We use the vertically federated learning as an example to introduce the architecture of the federated learning system and to explain the detailed process of how it works.
Architecture for a Federated Learning System
In this section, we use the vertically federated learning as an example to introduce the architecture of the federated learning system and to explain the detailed process of how it works.
First, let’s take the scenario of two data owners (i.e, companies A and B) as an example to introduce the architecture of the federated learning system, which can be extended to scenarios involving multiple data owners. Suppose that companies A and B want to jointly train a machine learning model, and their business systems each have their own data. In addition, Company B also has label data that the model needs to predict. For data privacy and security reasons, A and B cannot directly exchange data. At this point, the model can be built using the federated learning system, which consists of two parts, as shown in Figure 1a.
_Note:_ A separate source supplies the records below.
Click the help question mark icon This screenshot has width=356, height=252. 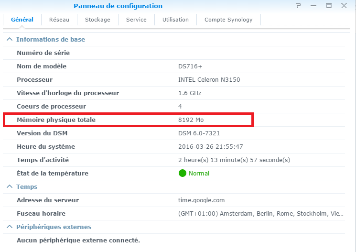[x=299, y=6]
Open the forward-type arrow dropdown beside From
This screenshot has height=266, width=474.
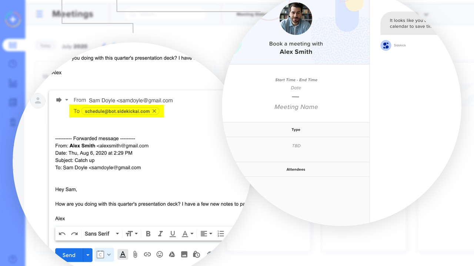[67, 100]
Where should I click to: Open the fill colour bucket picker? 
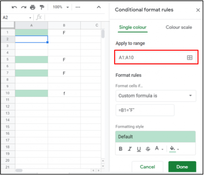(x=174, y=149)
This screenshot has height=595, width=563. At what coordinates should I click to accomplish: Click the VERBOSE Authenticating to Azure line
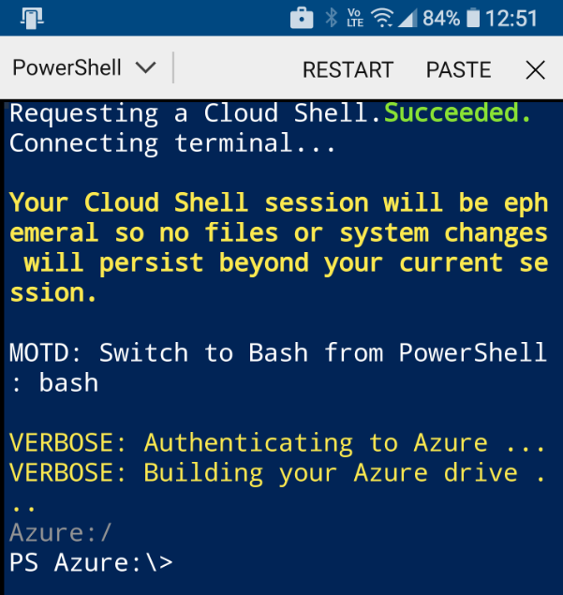tap(278, 442)
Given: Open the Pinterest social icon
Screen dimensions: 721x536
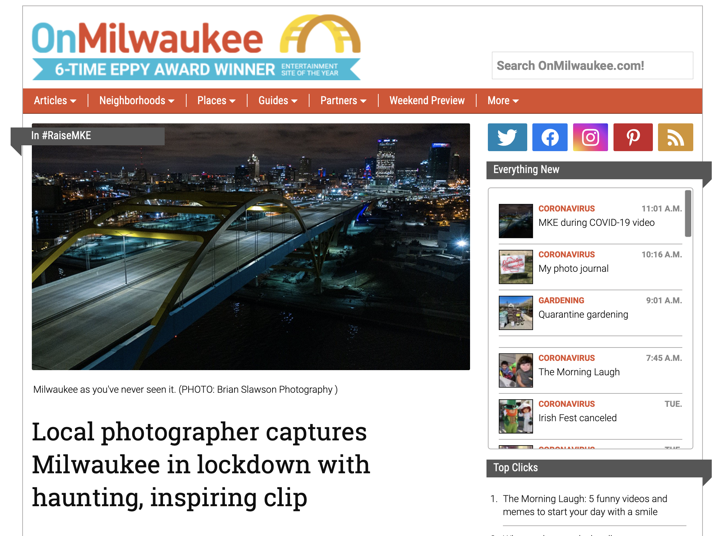Looking at the screenshot, I should (633, 137).
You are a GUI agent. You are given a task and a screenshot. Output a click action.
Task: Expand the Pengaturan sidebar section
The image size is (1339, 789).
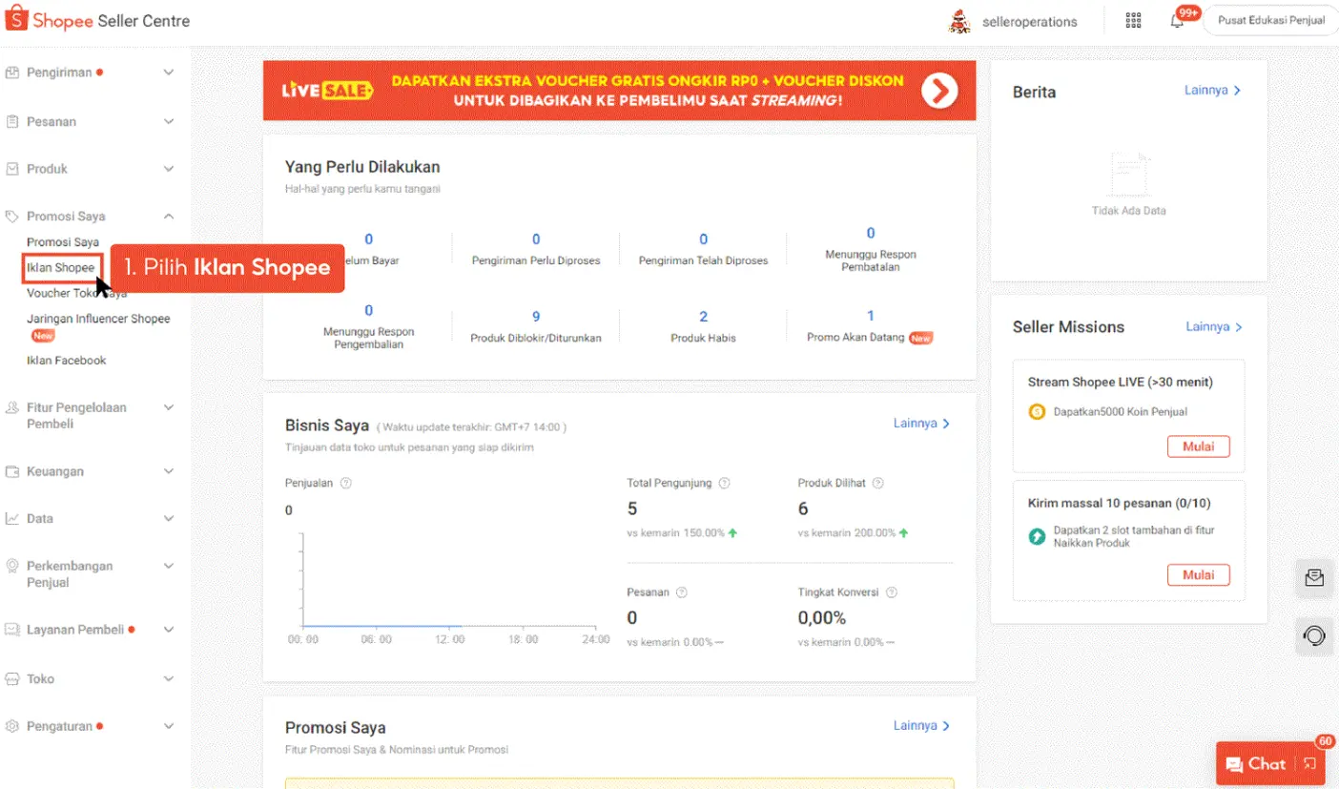[x=169, y=725]
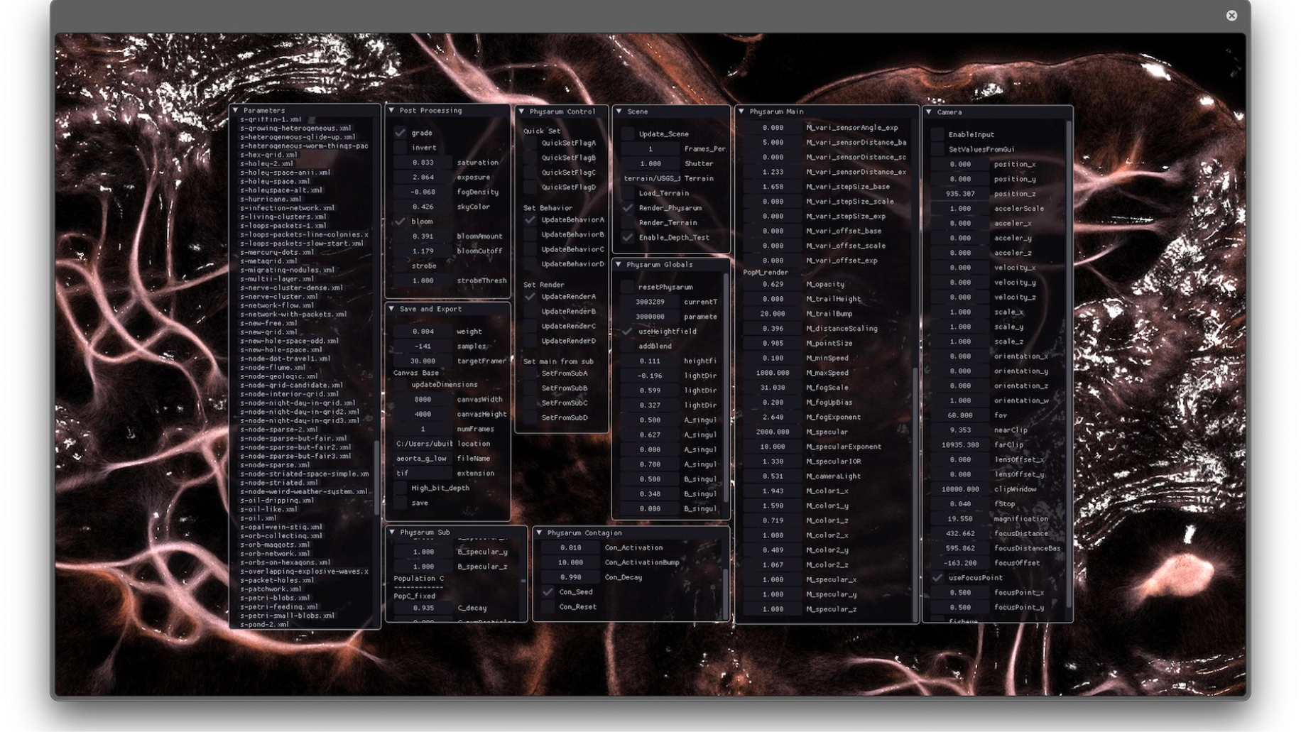Image resolution: width=1301 pixels, height=732 pixels.
Task: Check the save option in Save and Export
Action: coord(401,503)
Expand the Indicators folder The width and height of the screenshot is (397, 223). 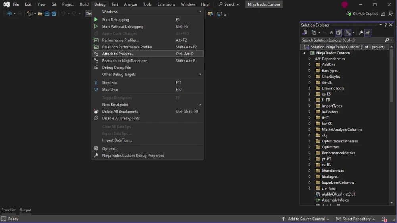[x=309, y=112]
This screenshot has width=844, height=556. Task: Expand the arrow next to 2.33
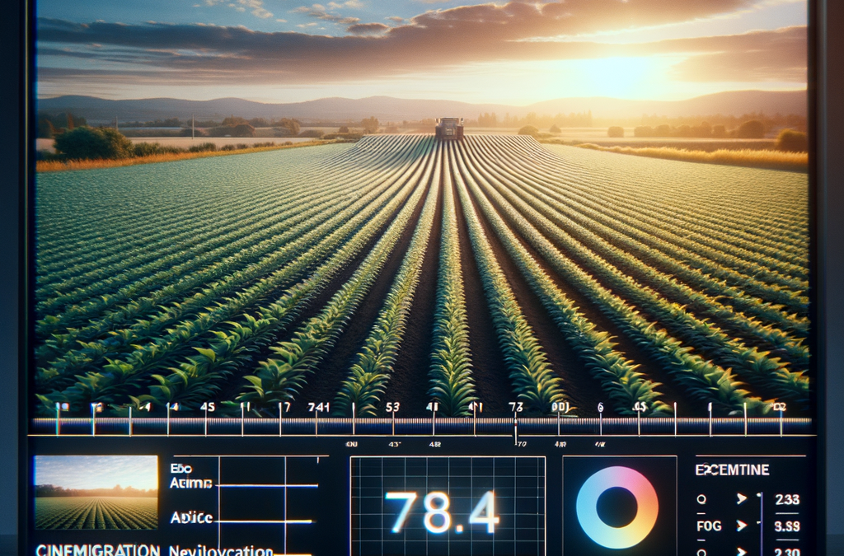741,499
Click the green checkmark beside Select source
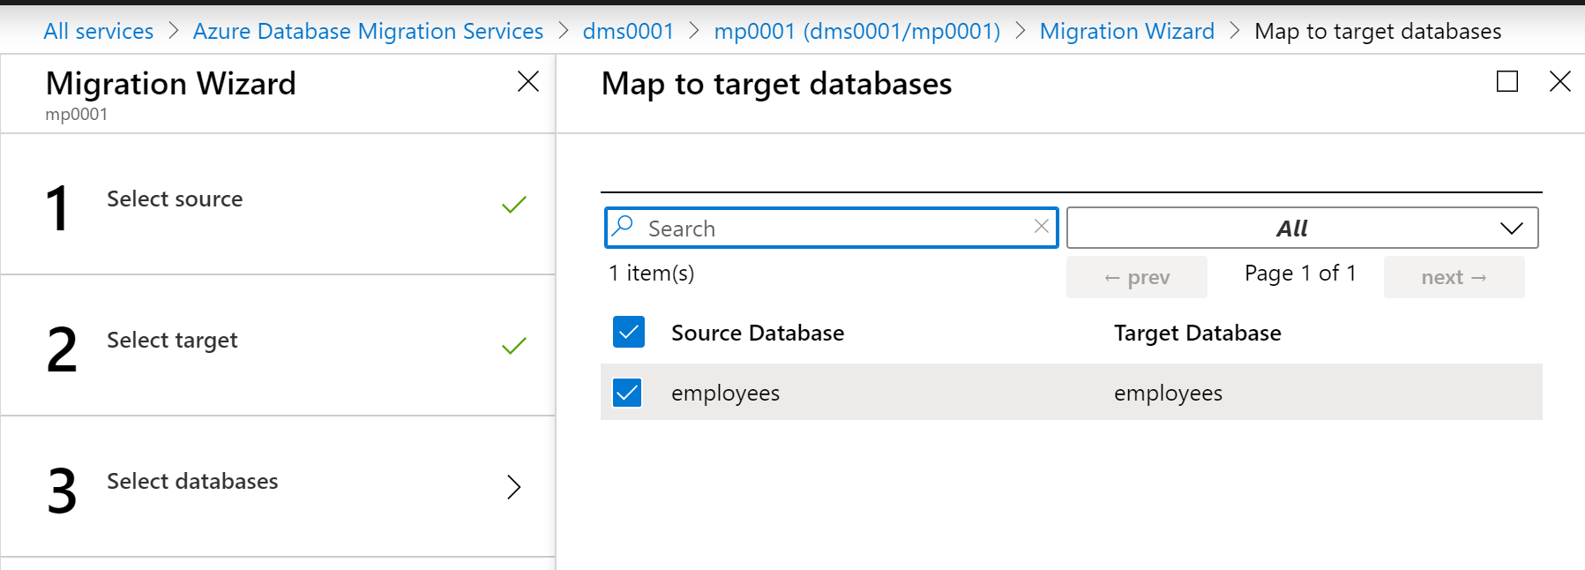 (x=513, y=205)
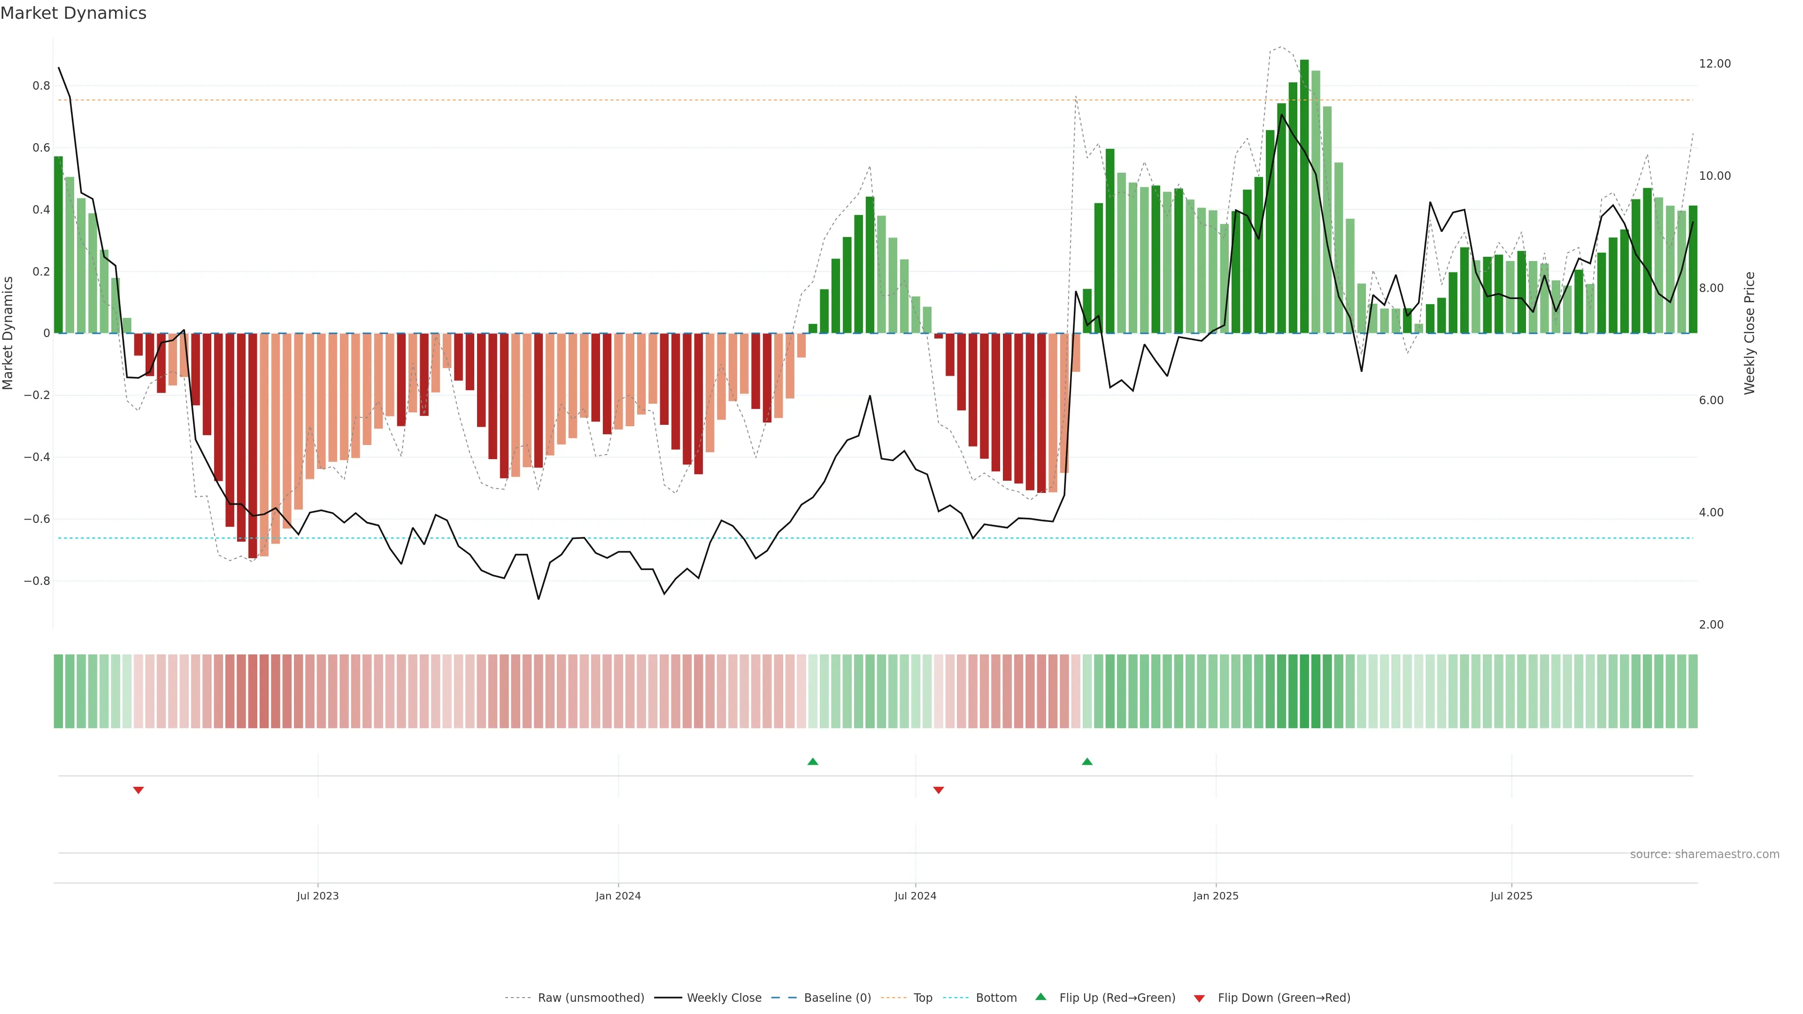Click the Jan 2024 x-axis label

click(618, 896)
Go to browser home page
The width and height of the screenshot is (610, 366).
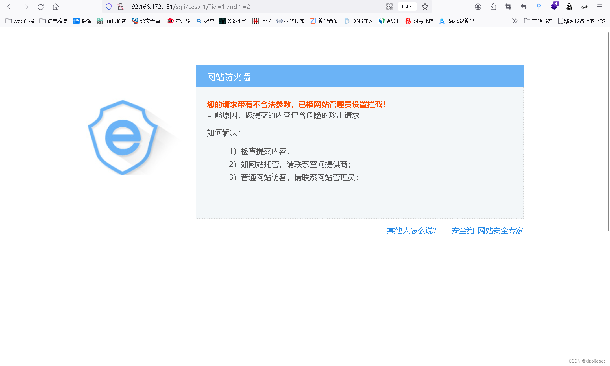[56, 7]
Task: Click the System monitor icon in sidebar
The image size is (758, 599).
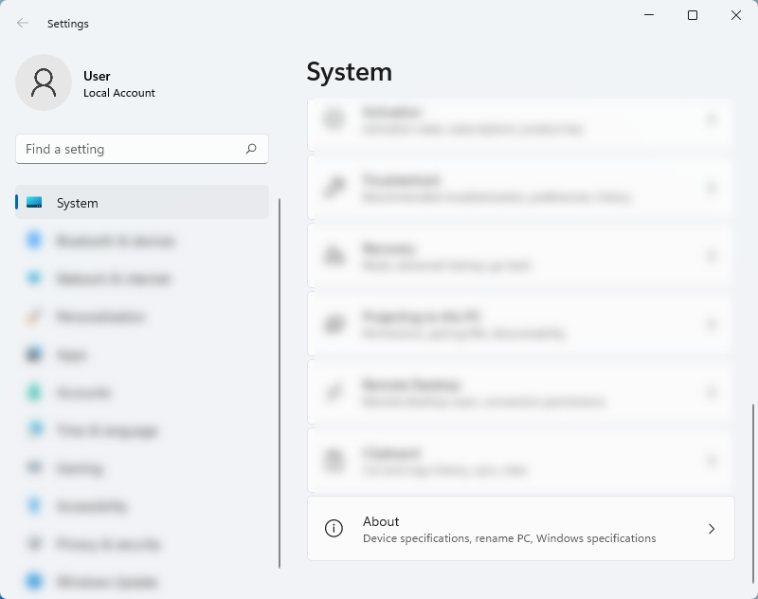Action: point(34,202)
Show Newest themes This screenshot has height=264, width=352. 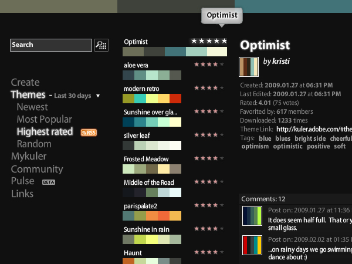[32, 107]
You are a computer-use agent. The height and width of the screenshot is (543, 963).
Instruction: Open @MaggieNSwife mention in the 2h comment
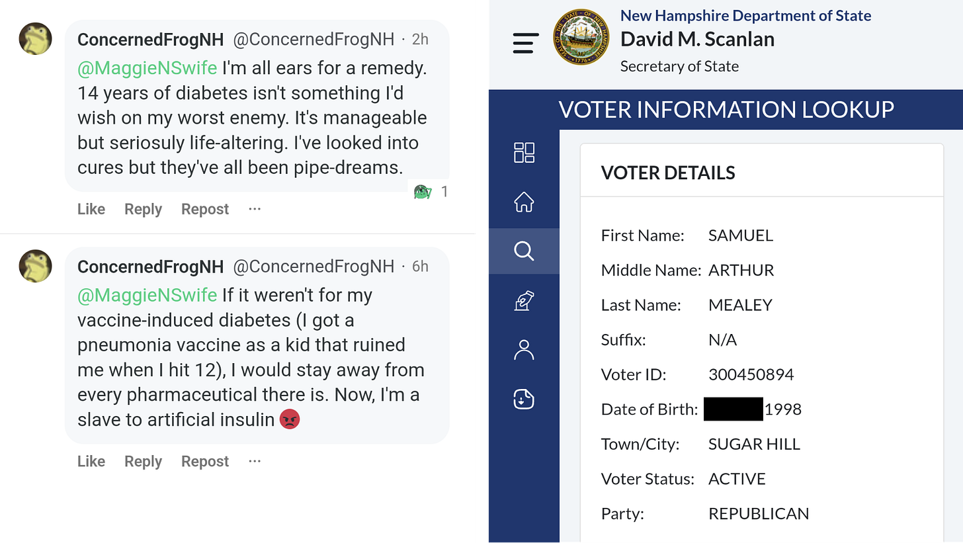point(147,69)
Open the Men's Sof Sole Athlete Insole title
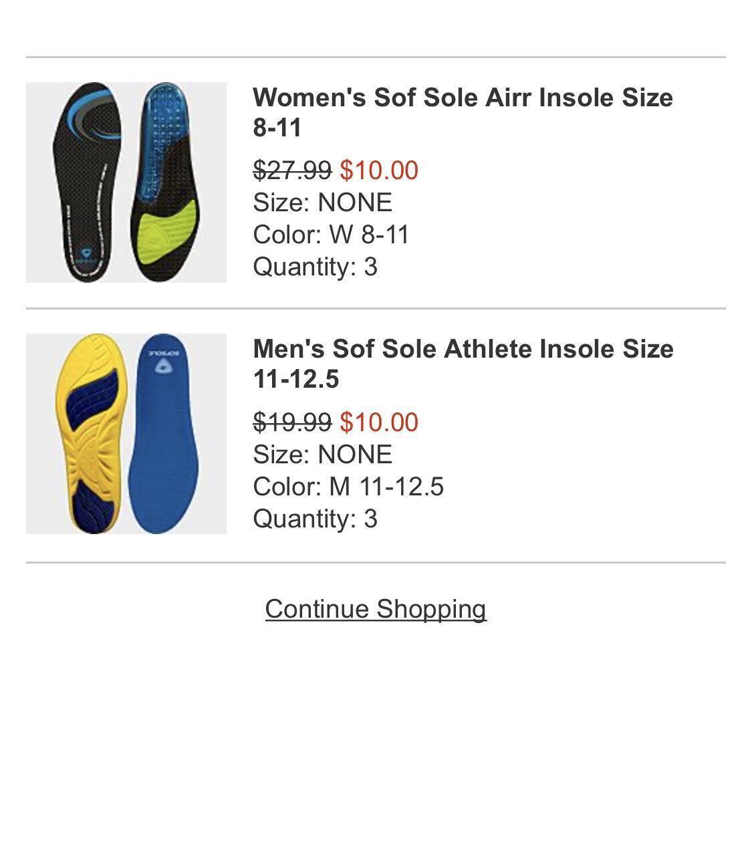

Part 1: Encrypted entity alignment. Since the user groups of the two companies are not the same, the system uses the encryption-based user ID alignment technology to confirm the common users of both parties without A and B exposing their respective data, and the system does not expose users that do not overlap with each other.
Part 2 : Encrypted model training. After determining the common entities, we can use these common entities’ data to train the machine learning model. In order to ensure the confidentiality of the data during the training process, it is necessary to use a third-party collaborator C for encryption. Taking the linear regression model as an example, the training process can be divided into the following four steps (as shown in Figure 1b):
- Step ①：collaborator C creates encryption pairs, send public key to A and B;
- Step ②：A and B encrypt and exchange the intermediate results for gradient and loss calculations;
- Step ③： A and B computes encrypted gradients respectively, and B also computes encrypted loss; A and B send encrypted values to C.
- Step ④：C decrypts and send the decrypted gradients and loss back to A and B; A and B update the model parameters accordingly.
Iterations through the above steps continue until the loss function converges, thus completing the entire training process. During entity alignment and model training, the data of A and B are kept locally, and the data interaction in training does not lead to data privacy leakage. Therefore, the two parties achieve training a common model cooperatively with the help of federated learning.
Part 3: Incentives Mechanism. A major characteristic of federated learning is that it solves the problem of why different organizations need to jointly build a model. After the model is built, the performance of the model will be manifested in the actual applications and recorded in a permanent data recording mechanism (such as blockchain). Organizations that provide more data will be better off, and the model’s effectiveness depends on the data provider’s contribution to the system. The effectiveness of these models are distributed to parties based on federated mechanisms and continue to motivate more organizations to join the data federation.
The implementation of the above three steps not only considers the privacy protection and effectiveness of collaboratively-modeling among multiple organizations, but also considers how to reward organizations that contribute more data, and how to implement incentives with a consensus mechanism. Therefore, federated learning is a “closed loop” learning mechanism.